Let $$ X : [0,T] \times \Omega \rightarrow \mathbb{R} $$ be an almost-surely continuous stochastic process.
Then how is the random Lebesgue-integral
$$ \omega \mapsto \int_{0}^{T} X_t(\omega ) dt \quad (\dagger) $$
well defined for all (not merely almost all) $\omega \in \Omega$? What happens with $(\dagger)$ if $\omega$ is such that $X_t(\omega)$ is not continuous in $t$ ?
It seems to me that the question is motivated by a fundamental misunderstanding of the specifics of probability theory, of its tools and of its aims.
We usually work with continuous functions whenever we are interested in their values at various points of the space under consideration. In order to obtain results that would be difficult to get in the continuous setting, which proves to be too constraining now, one loosens further this already loose setting and escapes in the surrounding, much larger and weaker Borel (or just measurable, in general) setting. Here, though, the tools available are too weak to give pointwise results, but are perfectly adapted to give results involving integrals, i.e. averages of functions. And since integration does not "feel" negligible sets, it is always of great practical value to modify our functions on them; it might look like a minor thing to do, but this turns out to be both natural in this context, and the key to success.
Using your notations, we know that the subset $C = \{ \omega \in \Omega \mid [0,1] \ni t \mapsto X_t (\omega) \in \mathbb R \text{ is continuous} \}$ has measure $P(C) = 1$, where $P$ is the probability on $\Omega$. We would like to define a random variable (i.e. a measurable function) $I : \Omega \to \mathbb R$ that captures the idea of "Riemann integrals of the trajectories". The problem is that not all the trajectories are Riemann-integrable, so what do we do? Well, we remember what has been said in the previous paragraph: for our purposes (that later on will involve integration) we don't really care about what happens on negligible sets, and fortunately $\Omega \setminus C$ is so! This allows us to ignore this subset and define $I (\omega) = \int _0 ^1 X_t (\omega) \ \mathrm d t$ for $\omega\in C$, and $I(\omega) = 0$ for $\omega \in \Omega \setminus C$.

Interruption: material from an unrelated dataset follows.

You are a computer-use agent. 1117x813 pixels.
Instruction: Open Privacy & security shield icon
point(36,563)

Was this the only possible choice? No, for sure, there are infinitely many of them - but any two of them differ only on a negligible subset, that integration does not "feel". Why did we work with $0$ on $\Omega \setminus C$? Because that is the simplest value to use. If we had had another measurable function $f : \Omega \to \mathbb R$ available, then $f \big| _{\Omega \setminus C}$ would have been measurable, so we could have defined $I$ to coincide with $f$ on $\Omega \setminus C$ - this wouldn't have made any difference from the point of view of integration on $\Omega$. But did we have such a function available? No. Plus, why use a more complicated function that the simplest one imaginable, i.e. the constant $0$, given that it doesn't bring any benefit?

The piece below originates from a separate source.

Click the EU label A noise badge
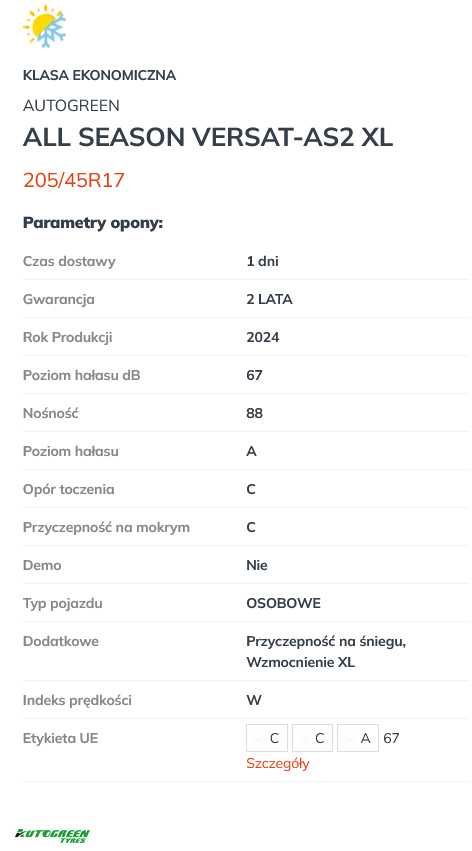Image resolution: width=472 pixels, height=851 pixels. [358, 738]
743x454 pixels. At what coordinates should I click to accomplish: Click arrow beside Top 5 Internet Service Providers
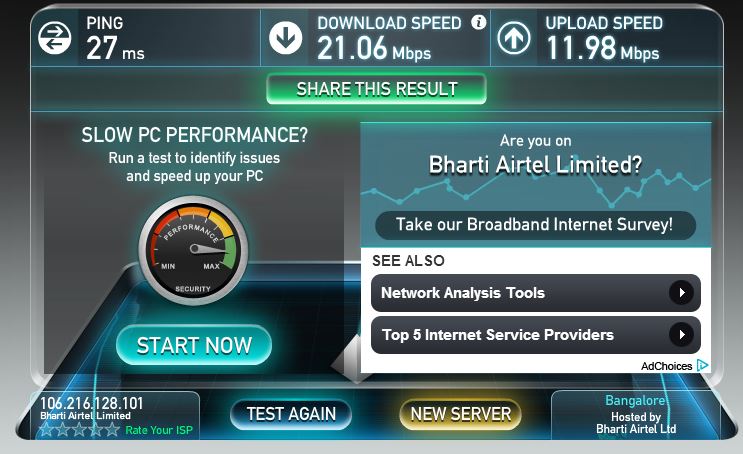pos(681,335)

Was the decomposition of $\Omega$ into $C$ and its complementary the only possible one for the definition of $I$? Of course not, there are infinitely many other decompositions available, but any useful two of them will again differ by a negligible subset. We could have defined $R = \{ \omega \in \Omega \mid [0,1] \ni t \mapsto X_t (\omega) \in \mathbb R \text{ is integrable} \}$ (notice that $R \supseteq C$) and defined $\tilde I (\omega) = \int _0 ^1 X_t (\omega) \ \mathrm d t$ for $\omega\in R$, and $\tilde I(\omega) = 0$ for $\omega \in \Omega \setminus R$. This, though, doesn't change the story much, because $R \setminus C \subseteq \Omega \setminus C$ which is negligible, so $I$ and $\tilde I$ coincide on $C$ (which is of full measure) and differ, again, only on a negligible subset.

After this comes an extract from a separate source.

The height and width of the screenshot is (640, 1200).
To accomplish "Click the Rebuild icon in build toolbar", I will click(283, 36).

Two conclusions are to be retained from the above discussion:
for all the practical purposes of probability theory we don't care if two random variables differ on a negligible subset, because sooner or later you will integrate them anyway (which forgets about negligible subsets), so we just treat them as being equal; in particular, if $P(\{\omega\}) = 0$ then it makes no sense to ask about the value of a random variable at $\omega$ - it could be anything, since $\{\omega\}$ is negligible;
if you have a measurable function defined on some subset of full measure, extend it to the whole of $\Omega$ by defining it on the complementary to be equal to some arbitrary point in the state space; if your state space is a vector space, define it to be $0$.